### YOUR OBJECTIVE
Copy out the lines below that hold the word "navigation".

(Beginning of THE RECORDS)

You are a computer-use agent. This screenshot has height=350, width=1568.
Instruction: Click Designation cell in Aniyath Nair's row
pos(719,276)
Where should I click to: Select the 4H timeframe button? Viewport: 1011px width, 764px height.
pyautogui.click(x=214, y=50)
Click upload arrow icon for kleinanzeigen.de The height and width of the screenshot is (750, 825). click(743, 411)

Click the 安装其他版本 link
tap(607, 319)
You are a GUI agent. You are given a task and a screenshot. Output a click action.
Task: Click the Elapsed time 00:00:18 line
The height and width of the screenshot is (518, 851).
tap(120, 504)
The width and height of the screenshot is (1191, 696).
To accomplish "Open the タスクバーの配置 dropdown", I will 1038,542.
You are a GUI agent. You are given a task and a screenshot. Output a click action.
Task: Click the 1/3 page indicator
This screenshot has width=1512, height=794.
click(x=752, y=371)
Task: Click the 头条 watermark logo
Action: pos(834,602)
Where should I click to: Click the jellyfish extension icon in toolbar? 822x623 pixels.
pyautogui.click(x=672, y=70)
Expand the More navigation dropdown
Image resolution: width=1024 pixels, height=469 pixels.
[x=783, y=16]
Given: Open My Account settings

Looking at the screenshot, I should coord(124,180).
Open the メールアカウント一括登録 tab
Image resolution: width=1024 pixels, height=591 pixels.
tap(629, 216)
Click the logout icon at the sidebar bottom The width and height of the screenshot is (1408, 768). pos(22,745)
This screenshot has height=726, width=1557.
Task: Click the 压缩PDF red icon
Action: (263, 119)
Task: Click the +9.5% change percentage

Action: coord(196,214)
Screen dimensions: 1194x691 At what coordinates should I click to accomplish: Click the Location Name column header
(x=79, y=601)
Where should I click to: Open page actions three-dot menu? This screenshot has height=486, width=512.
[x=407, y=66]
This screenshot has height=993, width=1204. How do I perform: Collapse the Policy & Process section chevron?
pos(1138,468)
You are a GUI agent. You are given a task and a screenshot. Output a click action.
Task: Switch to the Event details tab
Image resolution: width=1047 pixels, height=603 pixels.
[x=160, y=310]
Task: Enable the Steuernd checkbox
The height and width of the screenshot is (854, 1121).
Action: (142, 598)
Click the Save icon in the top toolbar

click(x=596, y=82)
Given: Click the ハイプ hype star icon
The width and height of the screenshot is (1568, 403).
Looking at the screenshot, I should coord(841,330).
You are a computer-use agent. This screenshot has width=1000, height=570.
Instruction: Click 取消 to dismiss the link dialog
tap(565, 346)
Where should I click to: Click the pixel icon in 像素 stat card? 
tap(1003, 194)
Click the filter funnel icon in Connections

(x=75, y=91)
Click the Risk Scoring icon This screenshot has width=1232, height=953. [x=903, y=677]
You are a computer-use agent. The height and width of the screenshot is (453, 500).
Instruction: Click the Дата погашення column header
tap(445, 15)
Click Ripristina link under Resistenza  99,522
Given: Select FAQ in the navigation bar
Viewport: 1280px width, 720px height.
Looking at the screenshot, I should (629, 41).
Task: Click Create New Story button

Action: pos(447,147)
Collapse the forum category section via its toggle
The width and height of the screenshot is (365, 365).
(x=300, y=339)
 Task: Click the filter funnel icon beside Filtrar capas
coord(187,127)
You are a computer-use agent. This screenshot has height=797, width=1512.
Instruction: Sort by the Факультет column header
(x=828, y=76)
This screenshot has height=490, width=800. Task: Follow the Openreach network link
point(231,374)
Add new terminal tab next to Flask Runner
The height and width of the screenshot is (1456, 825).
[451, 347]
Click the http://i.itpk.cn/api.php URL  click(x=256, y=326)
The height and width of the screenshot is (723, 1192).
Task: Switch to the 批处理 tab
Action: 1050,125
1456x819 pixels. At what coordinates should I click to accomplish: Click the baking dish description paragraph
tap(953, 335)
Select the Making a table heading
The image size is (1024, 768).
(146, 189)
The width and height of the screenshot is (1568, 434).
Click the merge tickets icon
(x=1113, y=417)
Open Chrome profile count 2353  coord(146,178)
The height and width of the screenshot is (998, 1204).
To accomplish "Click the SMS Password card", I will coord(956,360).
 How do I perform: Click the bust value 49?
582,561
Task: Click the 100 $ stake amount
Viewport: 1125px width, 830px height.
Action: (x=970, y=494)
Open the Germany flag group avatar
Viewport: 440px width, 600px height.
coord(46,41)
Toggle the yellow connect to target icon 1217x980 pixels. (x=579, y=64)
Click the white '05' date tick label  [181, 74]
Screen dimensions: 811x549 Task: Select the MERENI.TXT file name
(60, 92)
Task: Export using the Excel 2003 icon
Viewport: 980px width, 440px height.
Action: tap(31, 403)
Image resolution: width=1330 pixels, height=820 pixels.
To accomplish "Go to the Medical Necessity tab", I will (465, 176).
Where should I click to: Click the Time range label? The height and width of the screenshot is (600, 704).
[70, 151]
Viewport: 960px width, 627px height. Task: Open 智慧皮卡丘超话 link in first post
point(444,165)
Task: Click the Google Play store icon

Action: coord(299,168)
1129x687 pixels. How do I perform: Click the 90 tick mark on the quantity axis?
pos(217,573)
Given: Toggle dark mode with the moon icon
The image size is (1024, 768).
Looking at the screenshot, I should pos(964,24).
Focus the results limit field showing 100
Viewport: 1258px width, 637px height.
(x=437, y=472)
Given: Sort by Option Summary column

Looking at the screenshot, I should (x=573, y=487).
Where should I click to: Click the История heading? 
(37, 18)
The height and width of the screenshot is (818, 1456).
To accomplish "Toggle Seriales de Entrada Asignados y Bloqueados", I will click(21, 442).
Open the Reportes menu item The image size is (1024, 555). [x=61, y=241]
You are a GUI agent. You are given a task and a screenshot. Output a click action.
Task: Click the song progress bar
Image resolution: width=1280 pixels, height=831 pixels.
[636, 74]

(End of THE RECORDS)

### OUTPUT OF THE TASK
Expand the More navigation dropdown
Given: Select FAQ in the navigation bar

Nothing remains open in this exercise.